● RECORDS FOR THIS EXERCISE
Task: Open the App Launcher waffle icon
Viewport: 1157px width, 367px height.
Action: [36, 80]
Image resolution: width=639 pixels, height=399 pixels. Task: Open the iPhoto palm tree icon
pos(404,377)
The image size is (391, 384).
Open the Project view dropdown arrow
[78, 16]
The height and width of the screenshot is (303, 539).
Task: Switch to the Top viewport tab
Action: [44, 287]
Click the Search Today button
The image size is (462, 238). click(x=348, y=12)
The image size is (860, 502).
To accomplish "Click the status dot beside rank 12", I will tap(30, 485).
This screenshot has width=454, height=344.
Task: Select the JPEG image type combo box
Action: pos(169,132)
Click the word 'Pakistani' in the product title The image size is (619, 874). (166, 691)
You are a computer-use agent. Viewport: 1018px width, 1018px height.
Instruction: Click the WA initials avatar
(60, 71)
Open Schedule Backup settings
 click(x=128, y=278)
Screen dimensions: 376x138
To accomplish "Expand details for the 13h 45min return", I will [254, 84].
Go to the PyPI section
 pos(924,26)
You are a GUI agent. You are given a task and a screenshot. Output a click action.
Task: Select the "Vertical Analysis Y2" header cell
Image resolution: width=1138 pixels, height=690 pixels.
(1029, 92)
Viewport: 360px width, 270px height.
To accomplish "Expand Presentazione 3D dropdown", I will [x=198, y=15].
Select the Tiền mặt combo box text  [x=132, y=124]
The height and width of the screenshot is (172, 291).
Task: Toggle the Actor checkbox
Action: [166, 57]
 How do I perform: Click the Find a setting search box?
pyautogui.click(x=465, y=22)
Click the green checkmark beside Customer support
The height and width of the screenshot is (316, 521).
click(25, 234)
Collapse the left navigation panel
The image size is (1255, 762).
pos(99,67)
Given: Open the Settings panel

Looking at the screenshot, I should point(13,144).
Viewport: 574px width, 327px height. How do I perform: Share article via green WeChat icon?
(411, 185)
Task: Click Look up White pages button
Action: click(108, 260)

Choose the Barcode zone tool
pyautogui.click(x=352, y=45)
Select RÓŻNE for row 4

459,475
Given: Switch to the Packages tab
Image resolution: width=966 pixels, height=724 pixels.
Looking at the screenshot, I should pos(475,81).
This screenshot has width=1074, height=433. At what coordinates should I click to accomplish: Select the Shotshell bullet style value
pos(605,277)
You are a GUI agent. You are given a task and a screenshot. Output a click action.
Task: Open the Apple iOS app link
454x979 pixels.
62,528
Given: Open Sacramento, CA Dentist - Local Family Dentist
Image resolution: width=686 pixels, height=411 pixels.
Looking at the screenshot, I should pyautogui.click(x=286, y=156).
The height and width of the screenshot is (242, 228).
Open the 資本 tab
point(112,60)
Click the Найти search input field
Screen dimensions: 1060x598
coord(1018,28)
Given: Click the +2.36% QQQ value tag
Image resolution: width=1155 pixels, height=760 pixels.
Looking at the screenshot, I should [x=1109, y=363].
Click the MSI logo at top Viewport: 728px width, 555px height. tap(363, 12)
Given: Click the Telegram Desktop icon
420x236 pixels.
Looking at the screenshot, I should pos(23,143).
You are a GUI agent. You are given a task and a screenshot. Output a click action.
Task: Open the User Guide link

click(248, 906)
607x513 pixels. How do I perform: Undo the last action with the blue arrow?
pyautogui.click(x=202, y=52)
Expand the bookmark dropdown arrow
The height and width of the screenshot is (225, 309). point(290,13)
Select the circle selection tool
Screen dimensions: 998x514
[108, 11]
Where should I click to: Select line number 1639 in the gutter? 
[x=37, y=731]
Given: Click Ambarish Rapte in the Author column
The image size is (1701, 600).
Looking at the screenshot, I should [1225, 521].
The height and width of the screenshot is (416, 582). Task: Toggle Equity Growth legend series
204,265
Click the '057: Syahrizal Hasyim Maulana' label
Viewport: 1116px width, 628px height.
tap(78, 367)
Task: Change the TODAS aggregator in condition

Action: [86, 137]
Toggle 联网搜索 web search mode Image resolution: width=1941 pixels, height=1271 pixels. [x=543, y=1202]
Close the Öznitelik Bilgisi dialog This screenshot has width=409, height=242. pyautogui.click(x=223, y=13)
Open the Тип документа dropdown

● SHORT EXERCISE
Revise the records from the line containing "Select the circle selection tool" down to the line containing "[x=37, y=731]", replacing "circle" with "rectangle" and changing nothing else. Give only those lines.

● SOLUTION FOR THIS TASK
Select the rectangle selection tool
Screen dimensions: 998x514
[108, 11]
Where should I click to: Select line number 1639 in the gutter? 
[x=37, y=731]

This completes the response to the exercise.